(Extracted data entries)
·····

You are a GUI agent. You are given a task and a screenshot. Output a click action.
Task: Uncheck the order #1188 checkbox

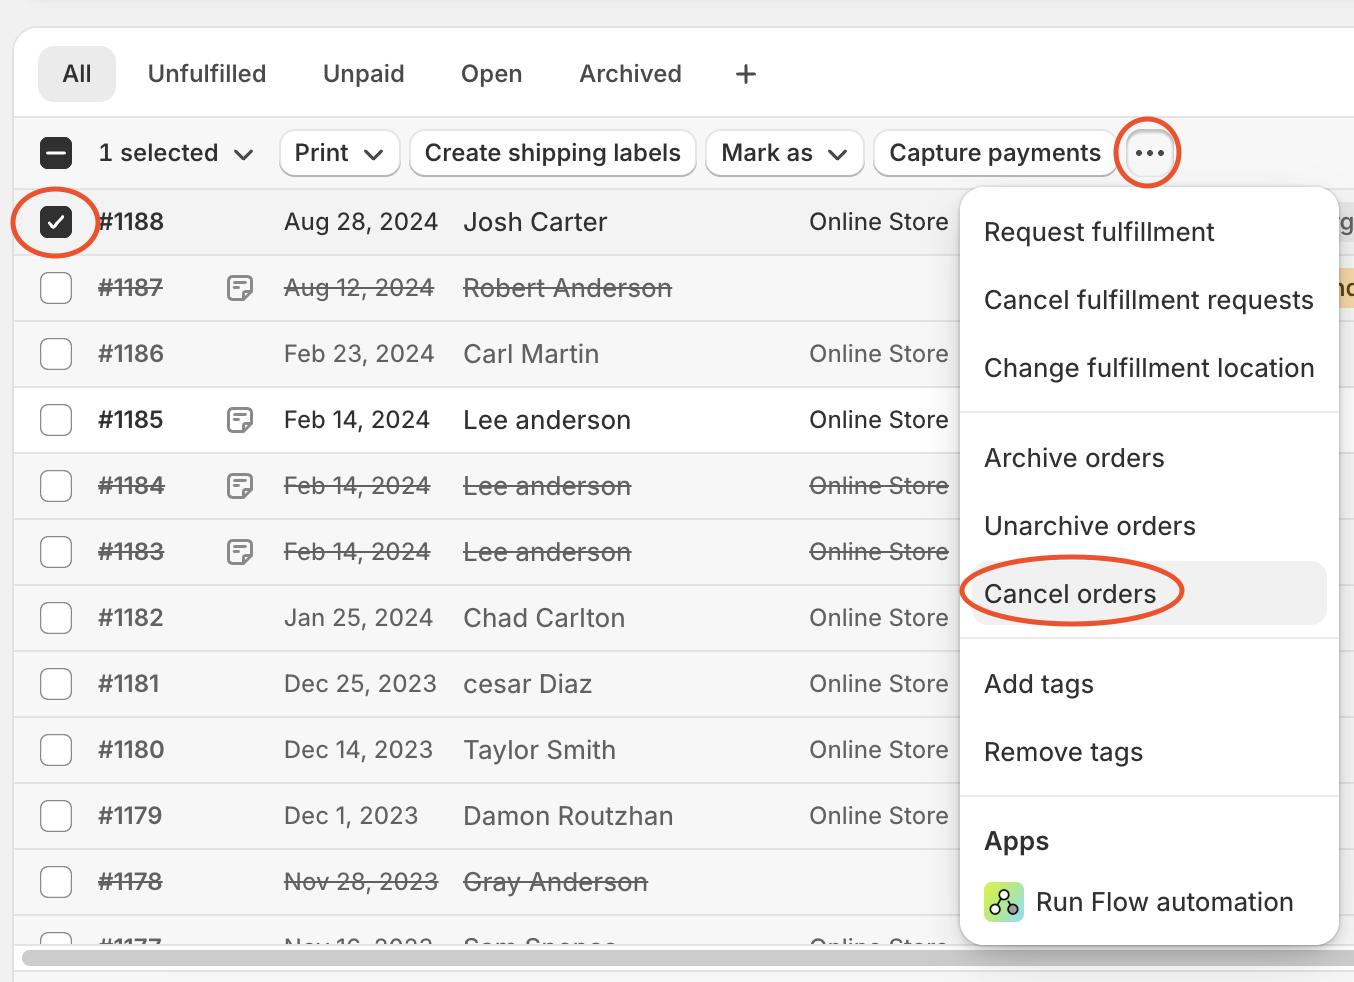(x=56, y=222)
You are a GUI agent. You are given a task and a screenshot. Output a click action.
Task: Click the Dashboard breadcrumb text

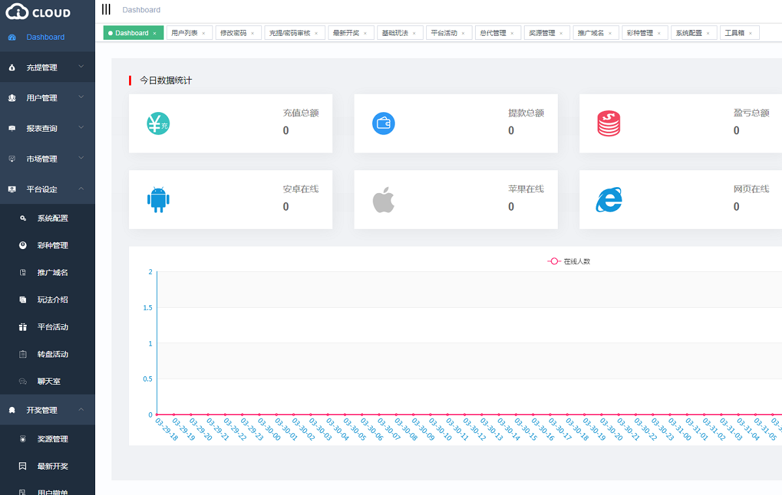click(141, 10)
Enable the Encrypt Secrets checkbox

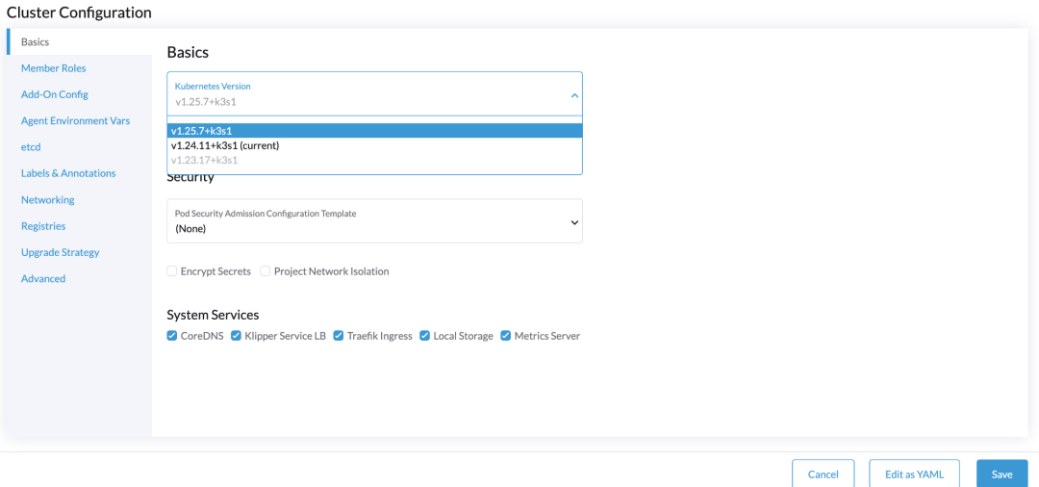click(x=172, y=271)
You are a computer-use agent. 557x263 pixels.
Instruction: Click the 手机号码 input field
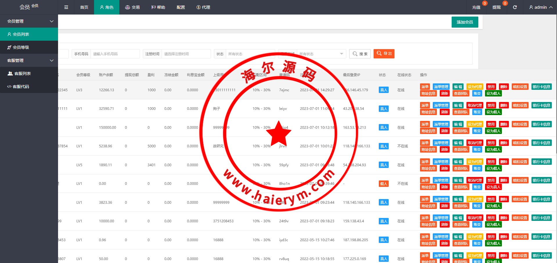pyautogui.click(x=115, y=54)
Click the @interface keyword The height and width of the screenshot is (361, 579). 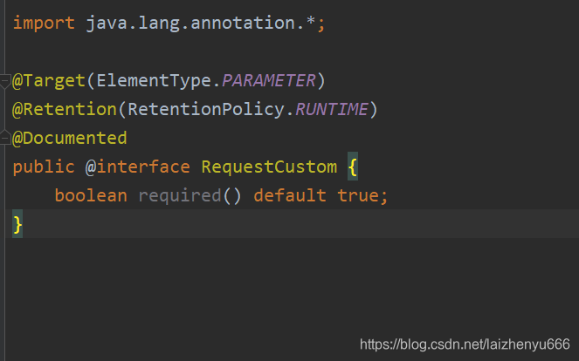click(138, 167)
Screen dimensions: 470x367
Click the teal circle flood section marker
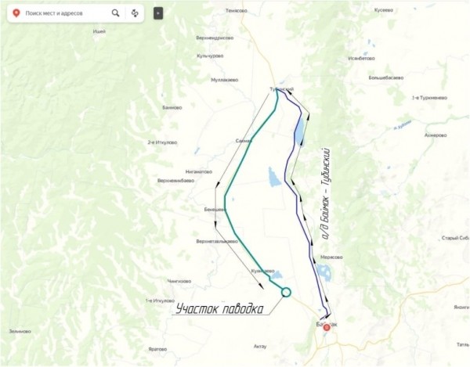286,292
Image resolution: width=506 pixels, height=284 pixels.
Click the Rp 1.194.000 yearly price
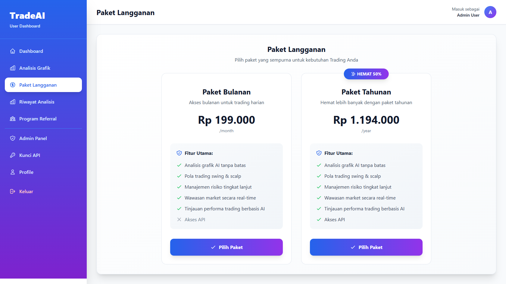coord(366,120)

·····

Directions ->
Rewrite the part of the items that opens with the line containing "Image resolution: width=506" and runs through the end of the items as a JSON list of strings, one string per line, with blank lines skipped and the pictures omitted.

Solution to this task ->
[
  "Image resolution: width=506 pixels, height=284 pixels.",
  "Click the Rp 1.194.000 yearly price",
  "coord(366,120)"
]